The Nature of Geographic Information

13. Geoids

PrintPrint
Diagram of a Geoid showing the equator and the poles. Not quite a sphere, uneven
Figure 2.14.1 The Earth's shape is defined as a surface that closely approximates global mean sea level, but across which gravity is everywhere equal. The caricature of the geoid shown above is not drawn to scale. Irregularities are greatly exaggerated.
Credit: Adapted from Smith, 1988

The accuracy of coordinates that specify geographic locations depends upon how the coordinate system grid is aligned with the Earth's surface. Unfortunately for those who need accurate geographic data, defining the shape of the Earth's surface is a non-trivial problem. So complex is the problem that an entire profession, called geodesy, has arisen to deal with it.

Geodesists define the Earth's surface as a surface that closely approximates global mean sea level, but across which gravity is everywhere equal. They refer to this shape as the geoid. Geoids are lumpy because gravity varies from place to place in response to local differences in terrain and variations in the density of materials in the Earth's interior. Geoids are also a little squat. Sea level gravity at the poles is greater than sea level gravity at the equator, a consequence of Earth's "oblate" shape as well as the centrifugal force associated with its rotation.

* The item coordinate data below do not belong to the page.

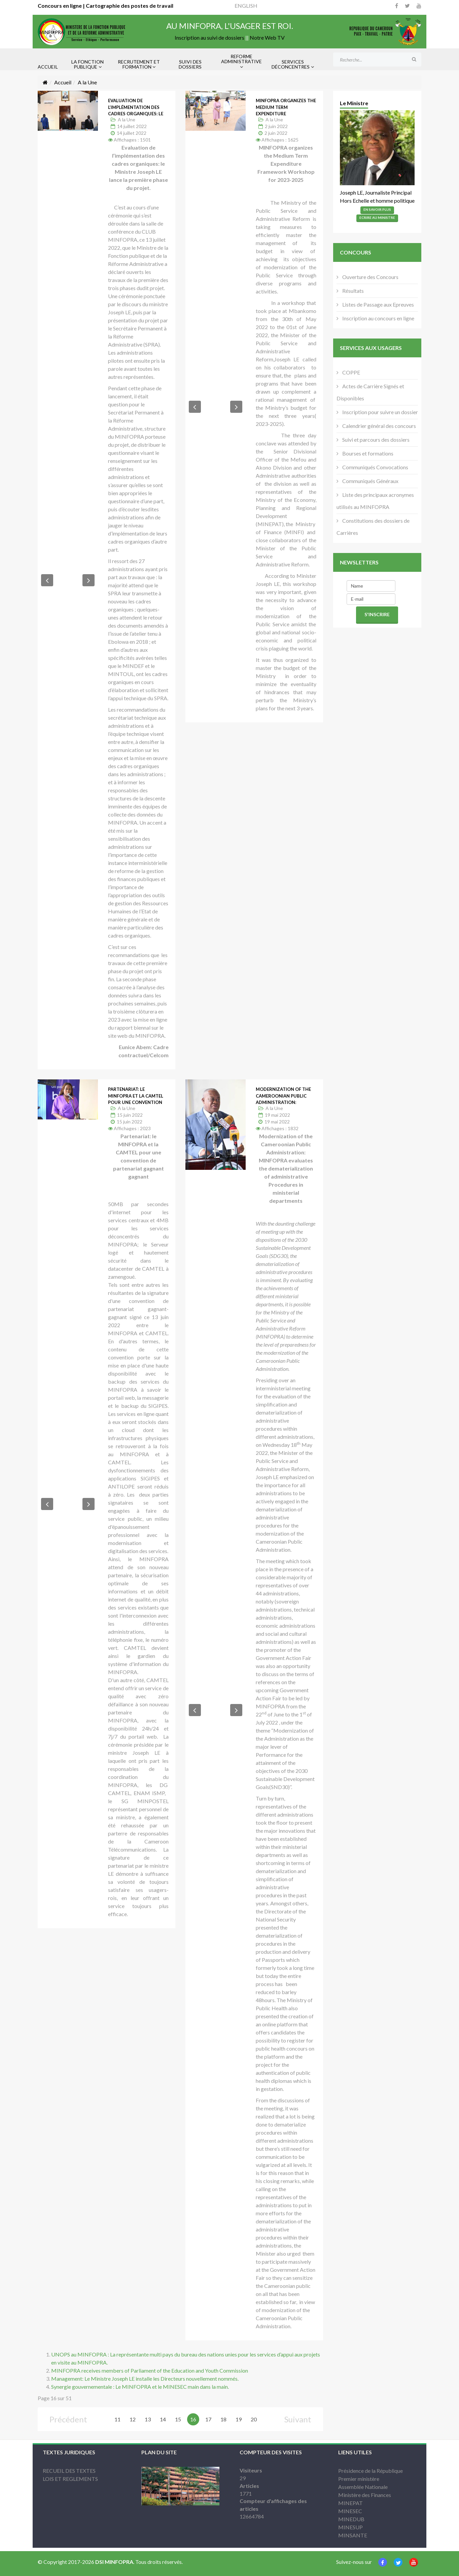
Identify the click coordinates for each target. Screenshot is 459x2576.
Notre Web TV (267, 37)
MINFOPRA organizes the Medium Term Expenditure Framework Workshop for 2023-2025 (286, 113)
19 (239, 2419)
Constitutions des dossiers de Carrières (373, 526)
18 (223, 2419)
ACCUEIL (48, 67)
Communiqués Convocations (374, 467)
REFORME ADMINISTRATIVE (241, 58)
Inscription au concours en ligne (377, 318)
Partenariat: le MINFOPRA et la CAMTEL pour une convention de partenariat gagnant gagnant (135, 1102)
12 (133, 2419)
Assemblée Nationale (363, 2487)
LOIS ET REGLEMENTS (70, 2478)
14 (163, 2419)
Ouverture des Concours (369, 277)
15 (178, 2419)
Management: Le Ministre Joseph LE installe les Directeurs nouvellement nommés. (145, 2378)
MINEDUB (351, 2519)
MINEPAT (350, 2503)
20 (254, 2419)
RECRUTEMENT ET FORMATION (139, 64)
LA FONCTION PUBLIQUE (87, 64)
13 (148, 2419)
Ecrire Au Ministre (377, 217)
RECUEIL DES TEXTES (69, 2470)
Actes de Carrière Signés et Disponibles (370, 392)
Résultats (352, 290)
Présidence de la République (370, 2470)
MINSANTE (352, 2535)
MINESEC (350, 2511)
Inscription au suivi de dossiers (209, 37)
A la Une (126, 119)
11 (117, 2419)
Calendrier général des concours (378, 426)
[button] (47, 580)
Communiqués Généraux (369, 481)
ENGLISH (246, 5)
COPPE (350, 372)
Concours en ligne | (62, 5)
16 (193, 2419)
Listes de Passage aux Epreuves (377, 304)
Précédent (68, 2419)
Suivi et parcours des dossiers (375, 439)
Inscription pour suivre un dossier (379, 412)
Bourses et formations (367, 453)
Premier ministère (358, 2478)
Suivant (297, 2419)
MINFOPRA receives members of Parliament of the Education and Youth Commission (149, 2370)
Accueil (62, 82)
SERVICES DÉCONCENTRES (291, 64)
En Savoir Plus (377, 209)
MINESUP (350, 2527)
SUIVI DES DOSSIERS (190, 64)
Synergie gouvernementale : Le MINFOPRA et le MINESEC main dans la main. (140, 2386)
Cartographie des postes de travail (129, 5)
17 (208, 2419)
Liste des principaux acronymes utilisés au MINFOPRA (375, 500)
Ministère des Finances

Geodesists at the U.S. National Geodetic Survey describe the geoid as an "equipotential surface" because the potential energy associated with the Earth's gravitational pull is equivalent everywhere on the surface. Like fitting a trend line through a cluster of data points, the geoid is a three-dimensional statistical surface that fits as closely as possible gravity measurements taken at millions of locations around the world. As additional and more accurate gravity measurements become available, geodesists revise the geoid periodically. Some geoid models are solved only for limited areas; GEOID03, for instance, is calculated only for the continental U.S.

Recall that horizontal datums define how coordinate system grids align with the Earth's surface. Long before geodesists calculated geoids, surveyors used much simpler surrogates called ellipsoids to model the shape of the Earth.